Typhoon OCR: Open Vision-Language Model For Thai Document Extraction
SCB 10X introduces Typhoon OCR, an open vision-language model fine-tuned on a Thai-focused dataset using a multi-stage data construction pipeline. The model provides a unified framework capable of performing text translation, key-value extraction, and structured document parsing for both Thai and English.

Typhoon OCR is an open-source vision-language model specifically engineered to handle the unique complexities of Thai document extraction, such as lack of word boundaries and intricate scripts. Developed by SCB 10X, the project addresses the historical performance gap in low-resource languages where general-purpose models often fail. The researchers utilized a multi-stage data construction pipeline that integrates traditional OCR, synthetic data, and human verification to train the model for both layout reconstruction and text transcription. The latest iteration, Typhoon OCR V1.5, offers a streamlined 2-billion parameter architecture that operates more efficiently than its predecessors while maintaining high accuracy across financial reports, government forms, and handwritten notes. Evaluations demonstrate that this compact model frequently matches or exceeds the capabilities of much larger proprietary systems like GPT-4o and Gemini. By releasing these resources under permissive licenses, the authors aim to support reproducible research and practical digital workflows in the Thai language.
The Core Problem: AI Struggles to Read Thai
Right now, highly advanced Artificial Intelligence (like ChatGPT or Google Gemini) is great at reading and analyzing English documents. However, these models struggle heavily with the Thai language. This is because Thai has a very complex writing system with stacked vowels, no spaces between words, and documents that often have extremely dense, messy layouts (like government forms or receipts).
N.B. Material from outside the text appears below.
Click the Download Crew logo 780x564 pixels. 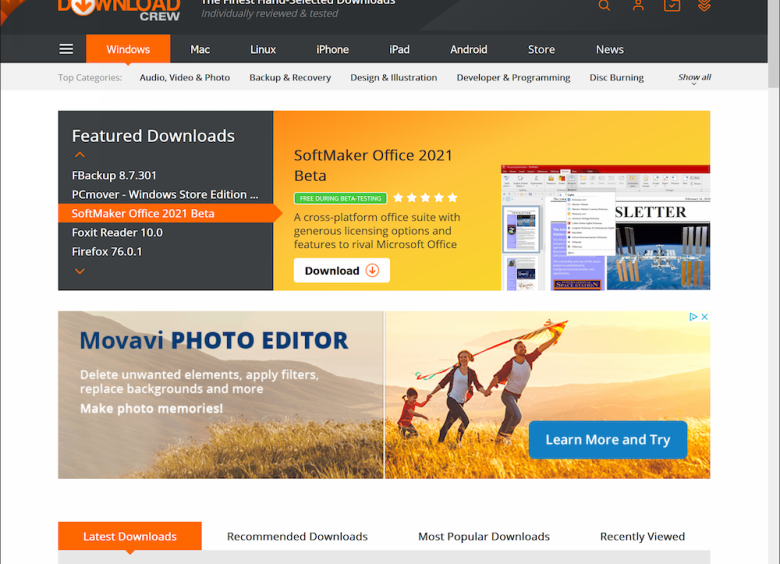(119, 9)
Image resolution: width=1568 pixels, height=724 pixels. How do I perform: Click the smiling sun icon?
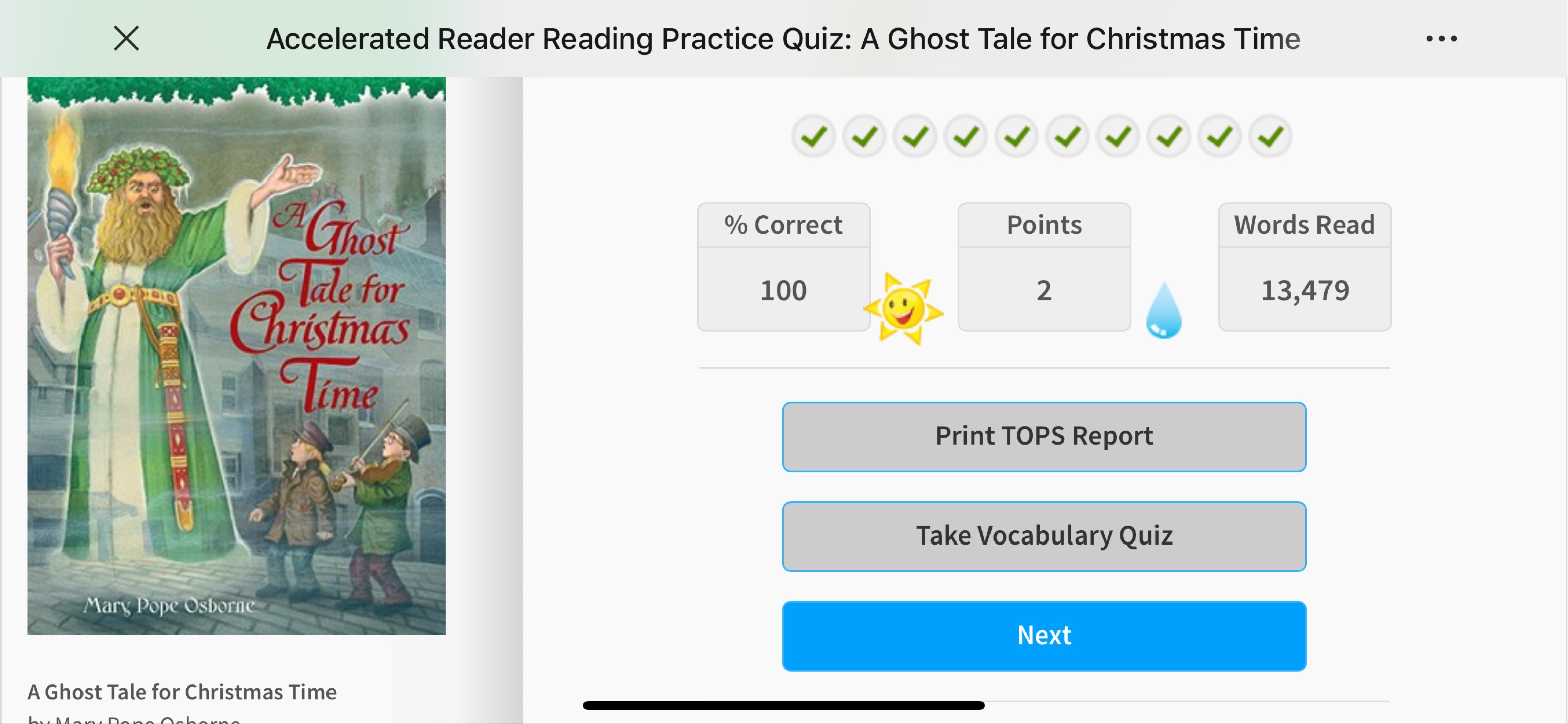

Because big tech companies mostly train their AI on English data, Thai users are often left with AI that misreads their documents, messes up tables, or gets confused by simple financial reports.
The Solution: Typhoon OCR
To fix this, researchers developed Typhoon OCR, an open-source AI model specifically trained to be an expert at reading, extracting, and understanding both Thai and English documents.
Key Insights from the Research
1. “David vs. Goliath” Performance The researchers recently released Typhoon OCR V1.5, which is a highly compact “small” AI model. Despite being a fraction of the size of massive AI models like GPT-4o or Gemini 2.5, Typhoon OCR actually beats them at accurately reading and organizing complex Thai documents, such as financial reports and government forms.
2. It Doesn’t Just Read Words; It Understands Layouts Traditional scanners just spit out a messy wall of text. Typhoon OCR acts like a human eye—it understands the structure of a document. If it looks at a financial report or an infographic, it knows how to keep tables, columns, and reading order perfectly intact.
3. Beating the “Data Shortage” with Fake Documents To make AI smart, you have to feed it millions of examples. Because high-quality Thai documents are scarce on the internet, the researchers got creative and built a “synthetic data” pipeline. They basically generated fake Thai documents featuring math, charts, different fonts, and rare vocabulary to teach the AI how to read anything thrown at it.
Practical Benefits for Everyday Consumers and Businesses
While this is a highly technical research paper, the creation of Typhoon OCR brings several exciting, real-world benefits:
- Ultimate Data Privacy: Because Typhoon OCR V1.5 is designed to be “compact and lightweight,” a company or a user can run it directly on their own computer or local servers. This means highly sensitive documents—like medical records, bank statements, or private legal contracts—do not have to be sent over the internet to big tech companies to be processed.
- Faster, Cheaper App Development: Because the model is completely open-source (free for developers to use), creators can easily build new apps that process Thai paperwork quickly. Imagine a mobile app that instantly categorizes your Thai receipts for taxes, or software that instantly digitizes a stack of handwritten Thai administrative forms.
- Less Waiting in Line: Many administrative processes in Thailand require manual data entry from physical forms. By accurately automating how data is pulled from messy, real-world documents and handwritten notes, businesses and government offices can process paperwork significantly faster.